Dans la soirée du 31 août 2026, le journaliste Moussa Kaka, directeur de la Radio Télévision Saraounia, a disparu sans laisser de trace alors qu’il quittait ses locaux à Niamey. Son véhicule reste introuvable, ses téléphones sont éteints, et aucun établissement hospitalier de la capitale n’a signalé son admission. Ces éléments, loin d’être anodins, dessinent une réalité implacable : il s’agit d’un enlèvement organisé.
Une disparition qui ne doit rien au hasard
Moussa Kaka, figure emblématique du paysage médiatique nigérien, s’est volatilisé alors qu’il se rendait à son domicile. Le timing précis de son interception, soit vers 19 heures, ainsi que l’absence totale de nouvelles depuis lors, excluent toute hypothèse de fuite ou d’accident. Dans un Niamey où chaque mouvement est scruté, un homme de son envergure ne peut s’évanouir sans intervention extérieure. Les autorités locales évoquent une « disparition », mais les faits racontent une autre histoire.
Un modus operandi révélateur de pressions politiques
Cet enlèvement s’inscrit dans une série d’actions visant à museler les voix critiques au Niger. Moussa Kaka, ancien correspondant de renom, a toujours incarné une journalisme indépendant et engagé, incompatible avec les ambitions d’un pouvoir en quête de contrôle absolu. Son arrestation arbitraire s’ajoute à une liste croissante de professionnels des médias ciblés, reflétant une stratégie délibérée d’intimidation.
Le silence persistant des autorités, désormais proche de 72 heures, n’est pas anodin.

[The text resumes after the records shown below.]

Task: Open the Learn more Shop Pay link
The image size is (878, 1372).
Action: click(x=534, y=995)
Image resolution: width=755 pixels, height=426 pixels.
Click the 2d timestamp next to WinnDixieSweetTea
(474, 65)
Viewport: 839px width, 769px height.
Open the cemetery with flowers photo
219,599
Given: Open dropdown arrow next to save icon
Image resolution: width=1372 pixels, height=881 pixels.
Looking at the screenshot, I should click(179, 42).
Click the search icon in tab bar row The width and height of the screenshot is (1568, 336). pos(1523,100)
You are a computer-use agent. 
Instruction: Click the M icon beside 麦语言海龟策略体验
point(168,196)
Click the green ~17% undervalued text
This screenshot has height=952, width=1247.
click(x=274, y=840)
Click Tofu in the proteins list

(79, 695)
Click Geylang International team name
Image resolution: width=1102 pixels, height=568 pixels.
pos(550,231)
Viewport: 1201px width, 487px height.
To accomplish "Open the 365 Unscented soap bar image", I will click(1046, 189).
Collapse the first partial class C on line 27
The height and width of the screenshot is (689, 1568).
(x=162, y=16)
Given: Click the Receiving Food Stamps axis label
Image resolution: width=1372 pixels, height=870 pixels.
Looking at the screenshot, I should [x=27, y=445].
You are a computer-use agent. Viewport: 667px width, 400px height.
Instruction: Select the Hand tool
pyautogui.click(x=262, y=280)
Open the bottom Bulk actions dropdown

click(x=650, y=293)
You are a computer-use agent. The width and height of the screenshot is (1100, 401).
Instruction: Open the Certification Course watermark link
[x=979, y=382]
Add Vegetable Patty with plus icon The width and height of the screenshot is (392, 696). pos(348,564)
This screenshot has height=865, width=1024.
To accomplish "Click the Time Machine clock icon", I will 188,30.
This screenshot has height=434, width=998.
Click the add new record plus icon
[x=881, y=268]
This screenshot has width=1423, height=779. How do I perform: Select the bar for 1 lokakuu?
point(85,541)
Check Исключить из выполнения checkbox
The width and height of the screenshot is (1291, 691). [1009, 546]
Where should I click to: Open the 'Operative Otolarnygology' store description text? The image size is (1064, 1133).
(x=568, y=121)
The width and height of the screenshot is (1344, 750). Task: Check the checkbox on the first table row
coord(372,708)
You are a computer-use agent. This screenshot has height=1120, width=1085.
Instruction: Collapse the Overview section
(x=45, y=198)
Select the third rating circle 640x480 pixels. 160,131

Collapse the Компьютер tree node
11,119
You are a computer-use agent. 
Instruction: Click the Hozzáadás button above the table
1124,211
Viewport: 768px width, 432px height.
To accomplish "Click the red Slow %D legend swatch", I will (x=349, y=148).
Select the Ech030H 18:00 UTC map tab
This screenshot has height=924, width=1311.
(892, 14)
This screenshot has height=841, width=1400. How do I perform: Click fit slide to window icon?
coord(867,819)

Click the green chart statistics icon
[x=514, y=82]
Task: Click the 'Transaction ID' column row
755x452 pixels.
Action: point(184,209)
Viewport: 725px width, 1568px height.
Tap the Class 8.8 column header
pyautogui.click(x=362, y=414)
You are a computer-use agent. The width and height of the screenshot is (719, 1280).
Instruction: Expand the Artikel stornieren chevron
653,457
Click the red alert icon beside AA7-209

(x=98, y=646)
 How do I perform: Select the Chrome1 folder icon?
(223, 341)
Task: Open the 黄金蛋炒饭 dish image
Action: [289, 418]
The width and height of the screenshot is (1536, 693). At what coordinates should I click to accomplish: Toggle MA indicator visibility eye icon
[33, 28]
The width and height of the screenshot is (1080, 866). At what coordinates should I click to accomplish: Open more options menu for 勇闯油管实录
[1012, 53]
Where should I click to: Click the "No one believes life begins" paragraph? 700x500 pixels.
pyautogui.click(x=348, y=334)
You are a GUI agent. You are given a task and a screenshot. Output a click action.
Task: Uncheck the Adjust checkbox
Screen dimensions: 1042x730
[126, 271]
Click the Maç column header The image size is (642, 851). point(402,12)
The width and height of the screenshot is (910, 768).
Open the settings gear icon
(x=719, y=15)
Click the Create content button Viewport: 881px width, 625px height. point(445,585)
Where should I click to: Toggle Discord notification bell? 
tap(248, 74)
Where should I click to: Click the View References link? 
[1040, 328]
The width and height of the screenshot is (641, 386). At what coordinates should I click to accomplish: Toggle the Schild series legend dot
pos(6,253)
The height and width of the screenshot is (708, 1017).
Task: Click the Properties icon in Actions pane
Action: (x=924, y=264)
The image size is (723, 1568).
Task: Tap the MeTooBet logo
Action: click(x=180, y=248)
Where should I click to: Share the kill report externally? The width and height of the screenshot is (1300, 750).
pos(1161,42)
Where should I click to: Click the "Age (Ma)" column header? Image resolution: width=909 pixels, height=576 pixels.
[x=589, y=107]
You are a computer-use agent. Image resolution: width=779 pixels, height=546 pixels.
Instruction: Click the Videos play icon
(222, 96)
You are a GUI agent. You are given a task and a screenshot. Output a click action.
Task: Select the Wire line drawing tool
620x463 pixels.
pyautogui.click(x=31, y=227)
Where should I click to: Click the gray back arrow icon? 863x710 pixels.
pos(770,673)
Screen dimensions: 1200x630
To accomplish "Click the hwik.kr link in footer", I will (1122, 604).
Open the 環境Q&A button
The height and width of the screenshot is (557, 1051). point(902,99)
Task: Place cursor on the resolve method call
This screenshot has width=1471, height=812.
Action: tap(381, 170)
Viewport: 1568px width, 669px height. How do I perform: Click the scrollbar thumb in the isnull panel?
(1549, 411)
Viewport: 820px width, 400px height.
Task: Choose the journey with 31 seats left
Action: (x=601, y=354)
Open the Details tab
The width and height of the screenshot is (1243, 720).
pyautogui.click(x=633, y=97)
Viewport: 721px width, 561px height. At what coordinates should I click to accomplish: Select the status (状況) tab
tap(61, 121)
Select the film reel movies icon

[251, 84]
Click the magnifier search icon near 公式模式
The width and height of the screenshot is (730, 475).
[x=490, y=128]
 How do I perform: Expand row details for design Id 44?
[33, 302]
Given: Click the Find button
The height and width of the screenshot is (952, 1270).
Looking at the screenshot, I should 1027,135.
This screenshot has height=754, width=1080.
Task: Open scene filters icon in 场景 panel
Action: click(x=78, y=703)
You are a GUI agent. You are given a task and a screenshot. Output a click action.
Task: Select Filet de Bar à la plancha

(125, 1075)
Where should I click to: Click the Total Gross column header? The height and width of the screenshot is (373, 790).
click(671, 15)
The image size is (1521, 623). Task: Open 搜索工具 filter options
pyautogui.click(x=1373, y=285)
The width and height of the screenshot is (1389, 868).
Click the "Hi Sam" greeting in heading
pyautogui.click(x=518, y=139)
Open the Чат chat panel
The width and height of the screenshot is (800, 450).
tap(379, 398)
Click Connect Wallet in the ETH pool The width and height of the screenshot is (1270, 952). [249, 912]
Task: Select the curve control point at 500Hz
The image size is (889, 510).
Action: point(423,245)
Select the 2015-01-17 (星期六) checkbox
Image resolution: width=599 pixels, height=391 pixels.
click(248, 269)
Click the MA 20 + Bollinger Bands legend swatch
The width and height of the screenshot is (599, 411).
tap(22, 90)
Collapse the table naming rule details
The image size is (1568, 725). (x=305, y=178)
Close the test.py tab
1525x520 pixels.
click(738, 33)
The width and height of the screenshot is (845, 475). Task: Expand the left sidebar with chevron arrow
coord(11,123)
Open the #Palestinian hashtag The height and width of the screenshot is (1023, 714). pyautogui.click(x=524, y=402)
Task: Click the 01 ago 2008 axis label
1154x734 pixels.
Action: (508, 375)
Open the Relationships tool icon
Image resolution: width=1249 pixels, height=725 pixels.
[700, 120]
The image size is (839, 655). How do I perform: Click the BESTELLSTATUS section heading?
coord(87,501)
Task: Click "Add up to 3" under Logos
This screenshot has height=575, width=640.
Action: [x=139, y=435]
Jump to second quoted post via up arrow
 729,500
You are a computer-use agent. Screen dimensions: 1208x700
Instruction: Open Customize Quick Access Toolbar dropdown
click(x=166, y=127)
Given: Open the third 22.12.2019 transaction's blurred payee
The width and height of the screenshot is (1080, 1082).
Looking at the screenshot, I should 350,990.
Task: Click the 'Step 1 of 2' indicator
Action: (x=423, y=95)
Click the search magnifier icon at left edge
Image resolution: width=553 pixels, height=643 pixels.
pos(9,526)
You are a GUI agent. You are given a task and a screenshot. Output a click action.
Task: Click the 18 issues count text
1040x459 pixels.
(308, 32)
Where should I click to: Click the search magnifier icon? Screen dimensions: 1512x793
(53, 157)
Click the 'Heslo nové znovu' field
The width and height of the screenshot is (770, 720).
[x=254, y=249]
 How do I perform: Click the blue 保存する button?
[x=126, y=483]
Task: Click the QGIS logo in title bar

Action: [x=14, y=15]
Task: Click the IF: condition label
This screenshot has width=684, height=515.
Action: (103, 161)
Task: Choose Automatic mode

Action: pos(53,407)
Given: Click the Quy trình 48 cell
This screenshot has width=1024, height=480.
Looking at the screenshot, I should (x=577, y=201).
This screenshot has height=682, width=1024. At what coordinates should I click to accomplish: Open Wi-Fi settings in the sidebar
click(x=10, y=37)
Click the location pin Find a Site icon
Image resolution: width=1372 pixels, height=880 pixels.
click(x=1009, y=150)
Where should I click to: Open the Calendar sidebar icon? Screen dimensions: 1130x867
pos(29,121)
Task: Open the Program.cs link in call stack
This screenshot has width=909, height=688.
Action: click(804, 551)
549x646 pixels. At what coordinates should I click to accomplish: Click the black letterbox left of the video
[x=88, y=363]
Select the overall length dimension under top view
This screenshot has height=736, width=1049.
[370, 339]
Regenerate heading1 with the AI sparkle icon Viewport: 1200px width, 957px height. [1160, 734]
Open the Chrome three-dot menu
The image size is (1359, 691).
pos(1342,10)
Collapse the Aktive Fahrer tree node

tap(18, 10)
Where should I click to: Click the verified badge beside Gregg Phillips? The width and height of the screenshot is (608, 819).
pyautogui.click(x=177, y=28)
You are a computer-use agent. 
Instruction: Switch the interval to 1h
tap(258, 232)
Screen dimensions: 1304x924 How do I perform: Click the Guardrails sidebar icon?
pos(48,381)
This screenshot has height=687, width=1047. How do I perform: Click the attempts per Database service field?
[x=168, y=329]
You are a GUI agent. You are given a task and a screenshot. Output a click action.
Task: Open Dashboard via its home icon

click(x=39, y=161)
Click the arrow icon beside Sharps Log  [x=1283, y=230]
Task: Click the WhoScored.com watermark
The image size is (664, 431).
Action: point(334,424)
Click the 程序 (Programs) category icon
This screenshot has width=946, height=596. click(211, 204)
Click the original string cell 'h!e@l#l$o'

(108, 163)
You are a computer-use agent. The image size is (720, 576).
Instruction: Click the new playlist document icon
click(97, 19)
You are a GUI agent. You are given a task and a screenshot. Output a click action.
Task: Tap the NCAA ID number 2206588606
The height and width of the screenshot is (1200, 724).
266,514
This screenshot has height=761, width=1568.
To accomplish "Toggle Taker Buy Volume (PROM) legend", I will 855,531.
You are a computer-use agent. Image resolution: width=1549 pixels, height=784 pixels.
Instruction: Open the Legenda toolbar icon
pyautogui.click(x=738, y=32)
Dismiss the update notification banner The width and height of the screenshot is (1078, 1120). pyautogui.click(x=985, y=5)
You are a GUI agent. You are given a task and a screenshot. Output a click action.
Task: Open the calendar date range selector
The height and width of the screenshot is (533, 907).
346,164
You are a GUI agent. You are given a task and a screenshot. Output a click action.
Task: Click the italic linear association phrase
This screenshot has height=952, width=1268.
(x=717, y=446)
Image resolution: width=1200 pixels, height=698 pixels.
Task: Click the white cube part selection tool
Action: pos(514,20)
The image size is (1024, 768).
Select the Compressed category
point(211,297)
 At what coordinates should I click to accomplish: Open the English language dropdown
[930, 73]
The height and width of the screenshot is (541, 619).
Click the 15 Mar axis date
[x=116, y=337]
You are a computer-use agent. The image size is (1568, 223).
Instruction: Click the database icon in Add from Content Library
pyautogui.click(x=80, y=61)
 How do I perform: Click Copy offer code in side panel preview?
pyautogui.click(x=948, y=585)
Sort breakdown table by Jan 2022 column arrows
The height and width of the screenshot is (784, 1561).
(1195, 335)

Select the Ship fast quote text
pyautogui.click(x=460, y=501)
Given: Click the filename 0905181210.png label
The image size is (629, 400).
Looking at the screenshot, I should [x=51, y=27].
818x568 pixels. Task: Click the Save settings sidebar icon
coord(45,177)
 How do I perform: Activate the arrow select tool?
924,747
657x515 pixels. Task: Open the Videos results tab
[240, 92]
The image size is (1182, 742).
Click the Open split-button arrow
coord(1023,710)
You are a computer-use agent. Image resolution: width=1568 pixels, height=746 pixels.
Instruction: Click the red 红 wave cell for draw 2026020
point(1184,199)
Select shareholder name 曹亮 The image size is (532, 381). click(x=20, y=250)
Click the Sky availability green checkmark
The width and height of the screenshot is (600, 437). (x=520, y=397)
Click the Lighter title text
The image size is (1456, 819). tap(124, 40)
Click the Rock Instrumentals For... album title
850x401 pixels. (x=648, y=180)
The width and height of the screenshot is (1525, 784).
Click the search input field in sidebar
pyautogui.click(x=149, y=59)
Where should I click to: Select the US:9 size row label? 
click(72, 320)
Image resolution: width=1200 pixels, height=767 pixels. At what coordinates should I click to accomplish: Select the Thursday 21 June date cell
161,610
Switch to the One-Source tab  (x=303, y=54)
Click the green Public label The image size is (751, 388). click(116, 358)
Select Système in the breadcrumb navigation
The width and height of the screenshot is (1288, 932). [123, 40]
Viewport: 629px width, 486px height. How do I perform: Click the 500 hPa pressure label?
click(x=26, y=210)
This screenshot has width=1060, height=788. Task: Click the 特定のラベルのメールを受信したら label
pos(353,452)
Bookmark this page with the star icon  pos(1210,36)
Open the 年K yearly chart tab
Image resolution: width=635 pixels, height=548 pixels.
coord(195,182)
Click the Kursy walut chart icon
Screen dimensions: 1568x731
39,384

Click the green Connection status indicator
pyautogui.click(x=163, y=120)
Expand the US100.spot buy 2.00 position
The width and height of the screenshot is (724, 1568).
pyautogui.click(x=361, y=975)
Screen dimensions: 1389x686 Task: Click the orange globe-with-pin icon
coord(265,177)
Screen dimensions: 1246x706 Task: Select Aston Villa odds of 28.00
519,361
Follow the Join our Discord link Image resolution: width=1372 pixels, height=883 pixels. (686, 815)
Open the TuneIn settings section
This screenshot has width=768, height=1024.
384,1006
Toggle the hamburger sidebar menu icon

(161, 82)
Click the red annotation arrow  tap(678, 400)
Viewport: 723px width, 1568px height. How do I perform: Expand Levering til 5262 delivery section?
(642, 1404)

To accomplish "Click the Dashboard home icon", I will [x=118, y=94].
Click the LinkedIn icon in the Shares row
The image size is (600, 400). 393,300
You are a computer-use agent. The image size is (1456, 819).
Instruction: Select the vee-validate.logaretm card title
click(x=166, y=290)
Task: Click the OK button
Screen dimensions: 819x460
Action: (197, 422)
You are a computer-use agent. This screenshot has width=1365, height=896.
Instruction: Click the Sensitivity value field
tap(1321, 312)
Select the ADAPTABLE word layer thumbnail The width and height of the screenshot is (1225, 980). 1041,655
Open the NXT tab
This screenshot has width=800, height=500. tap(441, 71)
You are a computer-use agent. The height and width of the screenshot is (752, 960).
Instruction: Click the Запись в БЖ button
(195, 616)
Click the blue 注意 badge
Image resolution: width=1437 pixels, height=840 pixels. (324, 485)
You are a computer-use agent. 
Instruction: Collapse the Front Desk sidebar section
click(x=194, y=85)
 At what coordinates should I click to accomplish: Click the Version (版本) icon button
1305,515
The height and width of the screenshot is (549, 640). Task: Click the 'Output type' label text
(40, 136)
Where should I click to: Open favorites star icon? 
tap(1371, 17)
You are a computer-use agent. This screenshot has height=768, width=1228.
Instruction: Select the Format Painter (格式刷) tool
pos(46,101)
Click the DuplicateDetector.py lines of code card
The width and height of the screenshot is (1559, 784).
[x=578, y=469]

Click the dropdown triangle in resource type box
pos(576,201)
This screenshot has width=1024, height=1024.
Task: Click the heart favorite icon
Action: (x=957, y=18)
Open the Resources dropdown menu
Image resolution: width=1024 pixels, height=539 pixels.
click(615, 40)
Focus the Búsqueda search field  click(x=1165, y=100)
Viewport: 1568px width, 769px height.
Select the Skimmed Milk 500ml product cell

L’absence de revendication et de communication officielle trahit une volonté de neutraliser toute velléité de mobilisation. Les services de sécurité semblent jouer un rôle passif, voire complice, dans cette opération d’étouffement.
Un rapt dans un climat politique explosif
L’enlèvement survient dans un contexte de tensions extrêmes à Niamey, où la traque des opposants et des indépendants se intensifie. Pour les professionnels de l’information, le message est clair : la liberté de la presse est en danger. Moussa Kaka, l’un des derniers relais d’une presse libre au Niger, devient la cible d’un système déterminé à étouffer toute dissidence.
Des organisations internationales ont réagi avec fermeté, mais les appels à l’enquête ne suffisent plus. La communauté des journalistes et l’opinion publique exigent désormais une réponse sans équivoque : la libération immédiate de Moussa Kaka, ainsi qu’une clarification sur les circonstances de son enlèvement. Chaque heure passée sans nouvelles aggrave la responsabilité de ceux qui détiennent aujourd’hui le pouvoir.
Que reste-t-il de la presse indépendante au Niger ?
La disparition de Moussa Kaka pose une question cruciale : jusqu’où ira la répression avant que le dernier bastion de l’information libre ne s’effondre ? Son sort servira de test pour évaluer la volonté des acteurs locaux et internationaux de défendre les droits fondamentaux. Les yeux du monde sont rivés sur Niamey. L’heure n’est plus aux déclarations, mais à l’action.